Emily Miller [01:04:36] What was the approximate, not viewing audience, but you know, like how many papers did you produce a month or a week? What was it?

Brian Dewitt [01:04:52] Back it back in those days? I don't know. And I would have to find out is from David or Patty might be able to look up in the records, but I don't know what the press run was then. I know we only distributed in Cleveland. Now we distribute statewide, we report statewide, but then we were Cleveland. I'm wanting to say somewhere in the five, six thousand range, but I don't know. Did you ask Martha this question before I page her and ask her?

Emily Miller [01:05:21] No, I didn't ask her.

Brian Dewitt [01:05:22] She's not here today. One second, David's not here today either. He's the advertising manager. Now, you heard her answer, sure sounds right, but she'd have to if you want, we can dig this up.

Emily Miller [01:05:43] No, actually, my paper [inaudible] but this is just for fun. What's the [inaudible] now?
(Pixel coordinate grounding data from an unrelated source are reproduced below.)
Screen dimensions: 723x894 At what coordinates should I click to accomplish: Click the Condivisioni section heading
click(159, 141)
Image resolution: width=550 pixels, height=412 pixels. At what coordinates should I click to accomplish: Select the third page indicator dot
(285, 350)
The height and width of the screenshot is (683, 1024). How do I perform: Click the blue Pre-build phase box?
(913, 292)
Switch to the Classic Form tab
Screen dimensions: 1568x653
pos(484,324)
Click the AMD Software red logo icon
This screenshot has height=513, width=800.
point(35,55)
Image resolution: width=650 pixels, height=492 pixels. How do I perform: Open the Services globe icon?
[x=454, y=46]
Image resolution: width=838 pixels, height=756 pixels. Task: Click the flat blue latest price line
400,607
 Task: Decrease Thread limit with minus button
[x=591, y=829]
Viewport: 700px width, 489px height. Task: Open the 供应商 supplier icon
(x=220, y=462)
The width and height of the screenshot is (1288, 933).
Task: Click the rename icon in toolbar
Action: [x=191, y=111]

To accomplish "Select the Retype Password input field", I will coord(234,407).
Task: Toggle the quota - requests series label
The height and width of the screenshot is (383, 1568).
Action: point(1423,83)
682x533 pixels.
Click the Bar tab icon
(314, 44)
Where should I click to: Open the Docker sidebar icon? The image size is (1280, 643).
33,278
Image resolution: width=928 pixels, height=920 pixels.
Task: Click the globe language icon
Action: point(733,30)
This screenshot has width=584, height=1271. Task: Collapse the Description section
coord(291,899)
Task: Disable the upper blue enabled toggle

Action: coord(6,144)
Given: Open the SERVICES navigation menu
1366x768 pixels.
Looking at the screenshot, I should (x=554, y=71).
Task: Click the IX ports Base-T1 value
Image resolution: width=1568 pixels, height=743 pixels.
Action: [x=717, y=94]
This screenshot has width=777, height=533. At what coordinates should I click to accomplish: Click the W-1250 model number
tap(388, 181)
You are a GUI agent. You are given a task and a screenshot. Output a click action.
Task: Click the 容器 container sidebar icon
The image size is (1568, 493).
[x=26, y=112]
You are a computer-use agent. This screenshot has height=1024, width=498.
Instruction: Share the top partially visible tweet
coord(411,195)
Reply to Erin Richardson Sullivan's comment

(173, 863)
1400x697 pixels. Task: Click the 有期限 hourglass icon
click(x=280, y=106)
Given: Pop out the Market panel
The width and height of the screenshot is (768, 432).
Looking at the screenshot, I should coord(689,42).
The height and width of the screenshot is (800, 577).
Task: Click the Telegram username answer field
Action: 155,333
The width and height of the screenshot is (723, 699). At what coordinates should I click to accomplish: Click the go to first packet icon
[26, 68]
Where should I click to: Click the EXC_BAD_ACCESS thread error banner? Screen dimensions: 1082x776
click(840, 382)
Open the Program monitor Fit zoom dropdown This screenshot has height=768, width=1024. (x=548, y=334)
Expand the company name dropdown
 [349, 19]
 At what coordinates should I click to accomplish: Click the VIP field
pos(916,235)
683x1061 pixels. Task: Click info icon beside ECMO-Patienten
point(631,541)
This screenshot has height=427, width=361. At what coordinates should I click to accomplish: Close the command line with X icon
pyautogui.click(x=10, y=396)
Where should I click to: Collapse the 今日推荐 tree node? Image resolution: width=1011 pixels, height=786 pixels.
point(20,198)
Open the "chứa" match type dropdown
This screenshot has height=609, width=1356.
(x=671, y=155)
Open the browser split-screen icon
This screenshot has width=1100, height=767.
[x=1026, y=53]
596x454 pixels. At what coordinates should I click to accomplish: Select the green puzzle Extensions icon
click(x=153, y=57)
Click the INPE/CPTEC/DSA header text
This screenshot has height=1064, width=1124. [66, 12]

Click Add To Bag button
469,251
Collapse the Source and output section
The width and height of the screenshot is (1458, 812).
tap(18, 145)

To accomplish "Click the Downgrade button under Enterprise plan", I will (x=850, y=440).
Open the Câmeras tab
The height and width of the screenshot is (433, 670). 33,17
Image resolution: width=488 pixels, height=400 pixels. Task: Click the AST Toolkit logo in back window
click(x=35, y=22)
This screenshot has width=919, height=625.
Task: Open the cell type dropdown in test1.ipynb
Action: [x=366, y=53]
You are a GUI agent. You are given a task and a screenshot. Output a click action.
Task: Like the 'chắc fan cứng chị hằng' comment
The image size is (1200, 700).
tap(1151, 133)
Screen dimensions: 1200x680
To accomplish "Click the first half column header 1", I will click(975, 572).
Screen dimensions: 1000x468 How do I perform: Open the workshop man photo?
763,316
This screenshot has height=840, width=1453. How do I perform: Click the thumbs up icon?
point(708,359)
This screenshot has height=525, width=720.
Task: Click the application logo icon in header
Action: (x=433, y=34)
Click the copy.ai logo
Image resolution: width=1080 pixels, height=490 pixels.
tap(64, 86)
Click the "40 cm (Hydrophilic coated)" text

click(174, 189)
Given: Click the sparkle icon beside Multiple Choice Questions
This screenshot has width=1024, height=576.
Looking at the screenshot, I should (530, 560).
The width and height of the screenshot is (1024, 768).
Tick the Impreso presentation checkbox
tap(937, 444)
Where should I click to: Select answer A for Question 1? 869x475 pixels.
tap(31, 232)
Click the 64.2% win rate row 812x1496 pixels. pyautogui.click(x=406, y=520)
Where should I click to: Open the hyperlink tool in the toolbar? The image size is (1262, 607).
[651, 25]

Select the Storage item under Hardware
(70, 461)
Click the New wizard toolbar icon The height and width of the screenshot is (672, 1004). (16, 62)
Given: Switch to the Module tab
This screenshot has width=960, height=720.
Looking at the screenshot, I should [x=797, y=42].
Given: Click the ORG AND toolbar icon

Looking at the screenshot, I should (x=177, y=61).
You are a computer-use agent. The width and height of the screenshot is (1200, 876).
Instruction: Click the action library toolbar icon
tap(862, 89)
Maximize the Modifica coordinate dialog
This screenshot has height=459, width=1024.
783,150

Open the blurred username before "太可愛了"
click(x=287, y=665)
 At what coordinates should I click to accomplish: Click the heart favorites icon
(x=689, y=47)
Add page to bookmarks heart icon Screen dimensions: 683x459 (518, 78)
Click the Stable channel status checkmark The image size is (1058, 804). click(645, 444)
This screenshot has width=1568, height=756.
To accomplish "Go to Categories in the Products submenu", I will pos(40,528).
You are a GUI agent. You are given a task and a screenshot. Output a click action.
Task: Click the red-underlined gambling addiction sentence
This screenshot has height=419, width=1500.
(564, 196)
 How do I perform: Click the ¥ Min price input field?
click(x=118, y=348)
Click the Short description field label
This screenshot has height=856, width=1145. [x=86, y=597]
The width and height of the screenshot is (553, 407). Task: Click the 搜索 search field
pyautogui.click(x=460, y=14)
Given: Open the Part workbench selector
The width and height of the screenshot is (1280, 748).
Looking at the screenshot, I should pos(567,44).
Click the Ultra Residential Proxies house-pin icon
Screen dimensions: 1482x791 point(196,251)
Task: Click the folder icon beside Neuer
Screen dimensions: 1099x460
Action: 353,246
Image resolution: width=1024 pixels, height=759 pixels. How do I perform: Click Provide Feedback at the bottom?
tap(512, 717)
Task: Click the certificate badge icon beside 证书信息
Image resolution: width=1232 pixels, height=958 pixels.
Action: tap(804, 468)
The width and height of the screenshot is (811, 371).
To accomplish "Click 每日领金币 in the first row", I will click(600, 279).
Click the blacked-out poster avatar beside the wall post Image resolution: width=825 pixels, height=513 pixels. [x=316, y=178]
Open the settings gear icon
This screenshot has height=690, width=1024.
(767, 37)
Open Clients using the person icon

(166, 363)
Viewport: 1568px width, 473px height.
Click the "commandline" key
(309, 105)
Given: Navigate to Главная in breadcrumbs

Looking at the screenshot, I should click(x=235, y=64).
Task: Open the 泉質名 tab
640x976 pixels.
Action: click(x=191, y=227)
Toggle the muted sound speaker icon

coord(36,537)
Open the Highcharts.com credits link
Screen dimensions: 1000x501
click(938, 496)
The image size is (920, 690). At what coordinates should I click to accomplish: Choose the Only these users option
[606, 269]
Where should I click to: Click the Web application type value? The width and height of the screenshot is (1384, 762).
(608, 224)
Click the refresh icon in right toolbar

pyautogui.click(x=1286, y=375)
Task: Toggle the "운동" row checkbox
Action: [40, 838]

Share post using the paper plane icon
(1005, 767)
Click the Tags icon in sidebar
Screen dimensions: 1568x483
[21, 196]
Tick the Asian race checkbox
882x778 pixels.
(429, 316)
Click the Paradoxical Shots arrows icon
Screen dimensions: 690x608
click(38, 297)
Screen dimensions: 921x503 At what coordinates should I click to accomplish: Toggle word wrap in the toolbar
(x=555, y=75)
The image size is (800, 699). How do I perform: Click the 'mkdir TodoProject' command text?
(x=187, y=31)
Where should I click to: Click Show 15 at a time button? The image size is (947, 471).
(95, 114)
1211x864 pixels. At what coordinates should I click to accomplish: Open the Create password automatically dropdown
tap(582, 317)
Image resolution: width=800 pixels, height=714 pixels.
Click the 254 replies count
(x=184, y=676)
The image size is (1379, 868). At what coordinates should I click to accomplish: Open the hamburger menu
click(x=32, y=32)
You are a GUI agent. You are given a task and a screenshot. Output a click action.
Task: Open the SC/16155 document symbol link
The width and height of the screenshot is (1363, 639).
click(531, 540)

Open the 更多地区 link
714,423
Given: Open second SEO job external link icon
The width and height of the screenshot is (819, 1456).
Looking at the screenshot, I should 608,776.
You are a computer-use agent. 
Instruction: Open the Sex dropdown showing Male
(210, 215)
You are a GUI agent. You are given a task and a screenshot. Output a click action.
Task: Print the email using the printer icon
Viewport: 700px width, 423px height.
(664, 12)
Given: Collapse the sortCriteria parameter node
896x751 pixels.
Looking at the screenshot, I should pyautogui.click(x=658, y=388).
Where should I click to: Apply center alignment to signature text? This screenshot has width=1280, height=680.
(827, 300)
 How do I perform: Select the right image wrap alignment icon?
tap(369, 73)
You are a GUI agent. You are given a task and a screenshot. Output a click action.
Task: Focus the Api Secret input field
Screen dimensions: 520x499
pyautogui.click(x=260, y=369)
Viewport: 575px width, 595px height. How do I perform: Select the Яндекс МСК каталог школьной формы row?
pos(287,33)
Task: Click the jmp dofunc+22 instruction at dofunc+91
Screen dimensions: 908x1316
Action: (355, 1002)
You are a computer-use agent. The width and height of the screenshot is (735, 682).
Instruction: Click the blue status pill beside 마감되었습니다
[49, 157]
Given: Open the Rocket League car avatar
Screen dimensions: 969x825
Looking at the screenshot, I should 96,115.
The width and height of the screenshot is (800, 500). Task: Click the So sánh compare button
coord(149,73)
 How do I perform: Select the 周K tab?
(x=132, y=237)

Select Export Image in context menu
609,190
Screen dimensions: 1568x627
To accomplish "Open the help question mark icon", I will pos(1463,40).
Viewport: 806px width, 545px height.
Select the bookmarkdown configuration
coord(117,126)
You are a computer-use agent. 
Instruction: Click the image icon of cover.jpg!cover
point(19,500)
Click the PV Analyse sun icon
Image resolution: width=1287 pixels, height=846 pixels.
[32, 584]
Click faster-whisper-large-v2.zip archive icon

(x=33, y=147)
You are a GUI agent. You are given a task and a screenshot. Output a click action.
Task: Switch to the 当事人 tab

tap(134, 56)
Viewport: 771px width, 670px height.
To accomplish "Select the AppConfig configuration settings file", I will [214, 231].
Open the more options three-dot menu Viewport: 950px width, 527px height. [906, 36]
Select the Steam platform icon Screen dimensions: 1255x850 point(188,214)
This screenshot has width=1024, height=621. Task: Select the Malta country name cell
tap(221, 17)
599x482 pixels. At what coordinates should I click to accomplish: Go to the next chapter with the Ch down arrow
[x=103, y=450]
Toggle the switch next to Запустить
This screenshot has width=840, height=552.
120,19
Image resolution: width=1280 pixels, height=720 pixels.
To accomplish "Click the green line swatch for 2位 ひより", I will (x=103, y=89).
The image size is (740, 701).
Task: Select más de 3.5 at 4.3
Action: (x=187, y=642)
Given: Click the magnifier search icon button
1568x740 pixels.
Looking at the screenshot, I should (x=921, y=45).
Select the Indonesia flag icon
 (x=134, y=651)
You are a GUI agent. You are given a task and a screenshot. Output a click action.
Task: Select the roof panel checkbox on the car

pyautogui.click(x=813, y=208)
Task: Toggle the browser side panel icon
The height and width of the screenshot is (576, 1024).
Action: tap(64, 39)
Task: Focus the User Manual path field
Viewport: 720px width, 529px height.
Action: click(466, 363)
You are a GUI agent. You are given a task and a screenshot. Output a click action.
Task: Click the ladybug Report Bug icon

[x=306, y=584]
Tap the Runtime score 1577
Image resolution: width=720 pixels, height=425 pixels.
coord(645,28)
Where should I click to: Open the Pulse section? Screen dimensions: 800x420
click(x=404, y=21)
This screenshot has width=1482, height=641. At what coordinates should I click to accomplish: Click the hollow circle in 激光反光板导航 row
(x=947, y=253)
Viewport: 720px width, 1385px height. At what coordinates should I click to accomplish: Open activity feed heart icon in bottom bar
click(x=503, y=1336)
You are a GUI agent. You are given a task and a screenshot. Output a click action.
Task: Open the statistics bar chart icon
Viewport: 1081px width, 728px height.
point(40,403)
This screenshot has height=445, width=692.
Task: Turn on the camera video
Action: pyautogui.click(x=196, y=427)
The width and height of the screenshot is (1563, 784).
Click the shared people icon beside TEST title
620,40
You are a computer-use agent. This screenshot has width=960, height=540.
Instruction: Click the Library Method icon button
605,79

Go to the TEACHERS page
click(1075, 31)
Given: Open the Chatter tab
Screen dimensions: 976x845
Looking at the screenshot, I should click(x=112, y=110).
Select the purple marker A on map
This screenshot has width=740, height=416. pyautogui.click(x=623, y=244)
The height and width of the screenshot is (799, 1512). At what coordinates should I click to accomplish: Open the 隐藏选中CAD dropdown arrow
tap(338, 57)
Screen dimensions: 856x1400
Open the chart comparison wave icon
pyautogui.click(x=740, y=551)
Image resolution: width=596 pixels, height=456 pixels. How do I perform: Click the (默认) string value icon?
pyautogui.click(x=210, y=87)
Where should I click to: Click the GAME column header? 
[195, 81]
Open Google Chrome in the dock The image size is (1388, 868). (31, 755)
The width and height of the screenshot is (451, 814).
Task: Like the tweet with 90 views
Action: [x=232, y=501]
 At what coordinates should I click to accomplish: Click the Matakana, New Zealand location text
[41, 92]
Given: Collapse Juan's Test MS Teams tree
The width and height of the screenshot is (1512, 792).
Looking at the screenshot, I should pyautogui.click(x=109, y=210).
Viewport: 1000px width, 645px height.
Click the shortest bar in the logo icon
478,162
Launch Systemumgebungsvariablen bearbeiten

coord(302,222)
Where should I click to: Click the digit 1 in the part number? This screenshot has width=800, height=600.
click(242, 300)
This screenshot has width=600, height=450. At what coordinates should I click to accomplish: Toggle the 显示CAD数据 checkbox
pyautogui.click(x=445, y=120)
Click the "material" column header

Brian Dewitt [01:05:59] Believe it's around 12,000. And we always say that our readership is about three times that because in the publishing industry with periodical publications, you always assume four people read each copy on average. We only assume three. We're conservative with that. The Plain Dealer assumes four people who pick it up and just look at it. They define readership like that. But I believe it's around 12,000. I can get you an exact figure from the ad folks if you want, but.

Emily Miller [01:06:43] And then, would the next big jump be Cleveland Pride in chronological... okay, so that's 1989?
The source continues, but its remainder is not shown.